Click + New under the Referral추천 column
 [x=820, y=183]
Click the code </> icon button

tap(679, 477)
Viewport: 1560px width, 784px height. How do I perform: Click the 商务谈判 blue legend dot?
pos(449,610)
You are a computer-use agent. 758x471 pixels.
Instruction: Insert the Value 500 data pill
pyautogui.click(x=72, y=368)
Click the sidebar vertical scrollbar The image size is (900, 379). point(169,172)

==

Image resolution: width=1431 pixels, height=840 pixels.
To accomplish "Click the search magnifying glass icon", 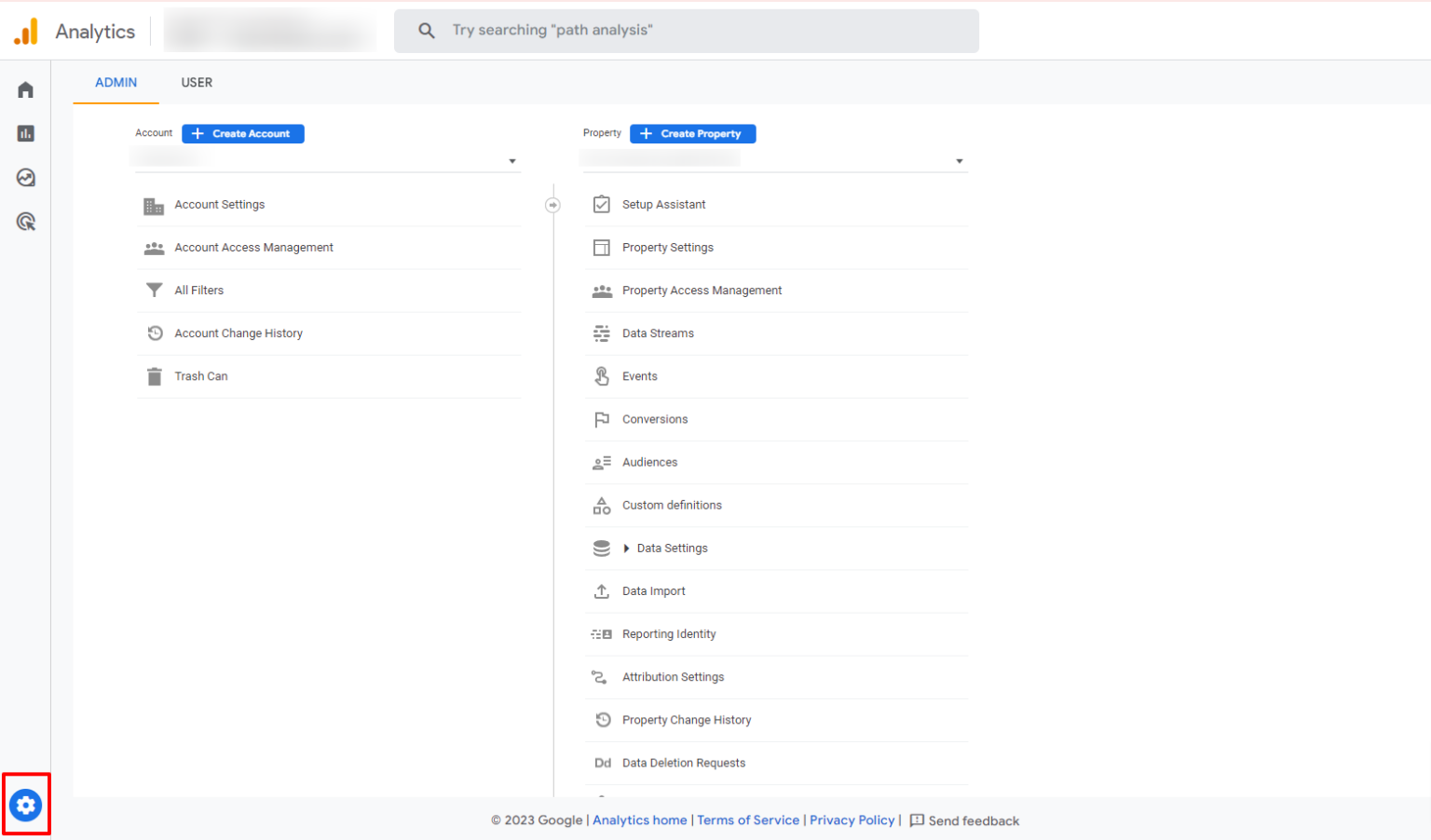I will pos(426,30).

* **Description of the task**
Pull out every line of the entries above that contains the string "pixels".

* **Answer in full**
You are a computer-use agent. 758x471 pixels.
Image resolution: width=1431 pixels, height=840 pixels.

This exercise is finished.